Generating REST API Tests With Descriptive Names
Philip Garrett, Juan P. Galeotti, Andrea Arcuri, Alexander Poth, Olsi Rrjolli
TL;DR
The paper tackles the problem of non-descriptive names for automatically generated REST API tests and introduces three deterministic, rule-based naming strategies, evaluating them against eight diverse approaches including LLM-based methods. Using EvoMaster to generate REST-Assured tests and combining human surveys with an industrial study from Volkswagen, the authors show that the testCondition approach yields the highest readability among deterministic methods and performs on par with Gemini and GPT-4o (and better than GPT-3.5). The findings indicate that lightweight deterministic naming can match or exceed LLM-based approaches in practice, offering speed, lower cost, and fewer security concerns. The work demonstrates practical utility for developer-focused API testing and motivates future work on richer semantic annotations and cross-language applicability.
Abstract
Automated test generation has become a key technique for ensuring software quality, particularly in modern API-based architectures. However, automatically generated test cases are typically assigned non-descriptive names (e.g., test0, test1), which reduces their readability and hinders their usefulness during comprehension and maintenance. In this work, we present three novel deterministic techniques to generate REST API test names. We then compare eight techniques in total for generating descriptive names for REST API tests automatically produced by the fuzzer EvoMaster, using 10 test cases generated for 9 different open-source APIs. The eight techniques include rule-based heuristics and large language model (LLM)-based approaches. Their effectiveness was empirically evaluated through two surveys (involving up to 39 people recruited via LinkedIn).
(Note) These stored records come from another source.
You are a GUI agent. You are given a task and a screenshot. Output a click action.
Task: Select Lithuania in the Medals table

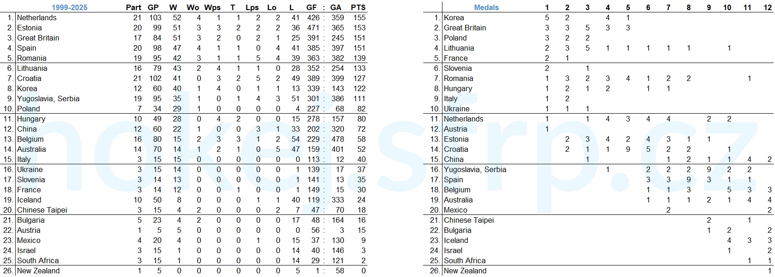click(x=459, y=48)
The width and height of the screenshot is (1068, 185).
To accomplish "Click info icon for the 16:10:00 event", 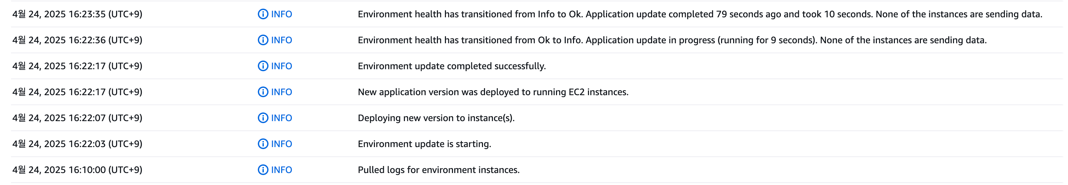I will coord(263,170).
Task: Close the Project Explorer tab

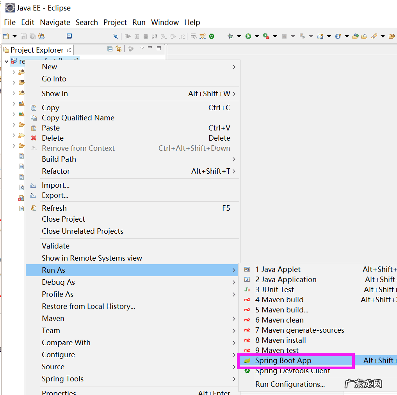Action: click(x=69, y=50)
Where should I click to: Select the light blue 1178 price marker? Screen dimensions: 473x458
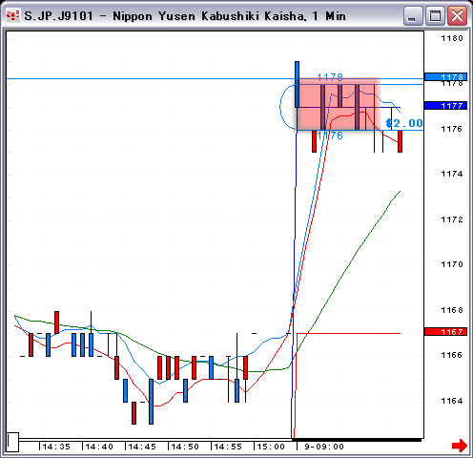pos(445,77)
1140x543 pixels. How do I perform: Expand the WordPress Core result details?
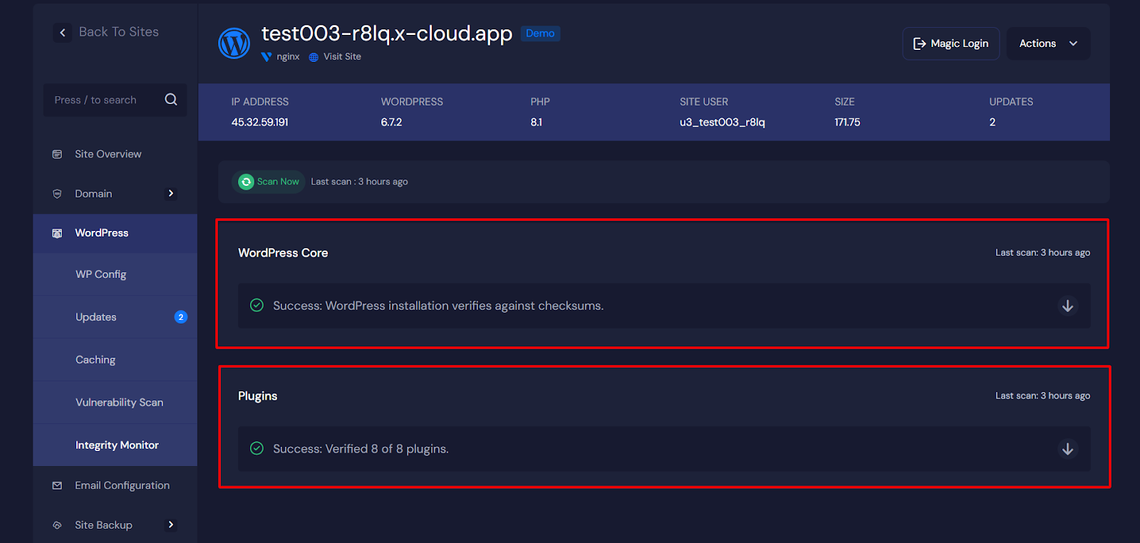[1067, 306]
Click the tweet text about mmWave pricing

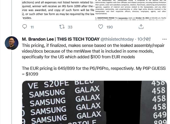click(93, 51)
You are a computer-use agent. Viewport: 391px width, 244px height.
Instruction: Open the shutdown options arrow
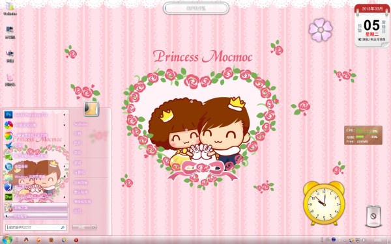click(x=94, y=227)
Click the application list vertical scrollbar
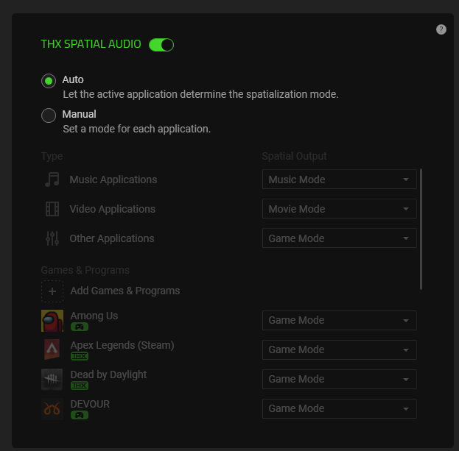 (421, 228)
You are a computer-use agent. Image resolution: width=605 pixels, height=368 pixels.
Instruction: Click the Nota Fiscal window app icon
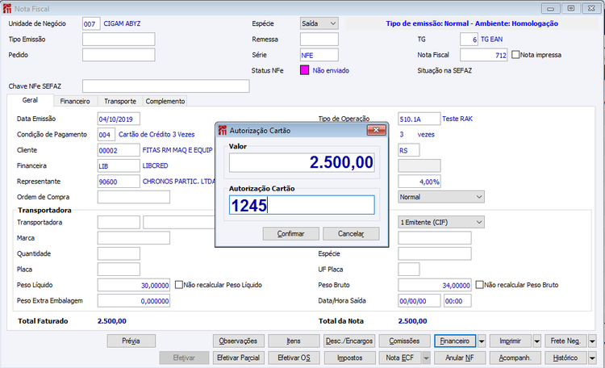(x=7, y=7)
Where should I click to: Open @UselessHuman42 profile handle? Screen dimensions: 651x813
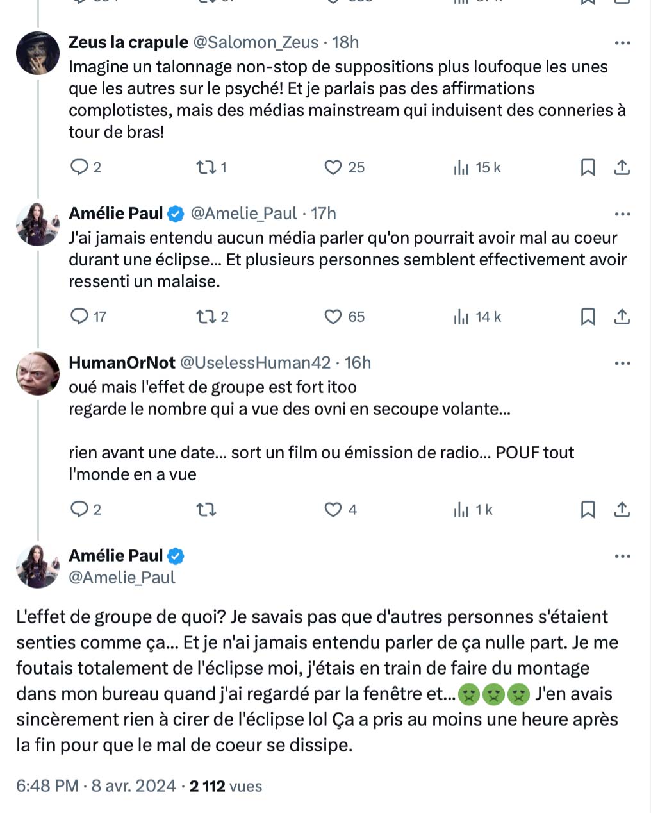point(255,363)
Our results show that a rule-based approach achieves the highest clarity ratings among deterministic methods, performs on par with state-of-the-art LLM-based models such as Gemini and GPT-4o, and significantly outperforms GPT-3.5. To further evaluate the practical impact of our results, an industrial case study was carried out with practitioners who actively use EvoMaster at Volkswagen AG. A developer questionnaire was then carried out based on the use of EvoMaster on four different APIs by four different users, for a total of 74 evaluated test cases. Feedback from practitioners further confirms that descriptive names produced by this approach improve test suite readability. These findings highlight that lightweight, deterministic techniques can serve as effective alternatives to computationally expensive and security-sensitive LLM-based approaches for automated system-level test naming, providing a practical step toward more developer-friendly API test generation.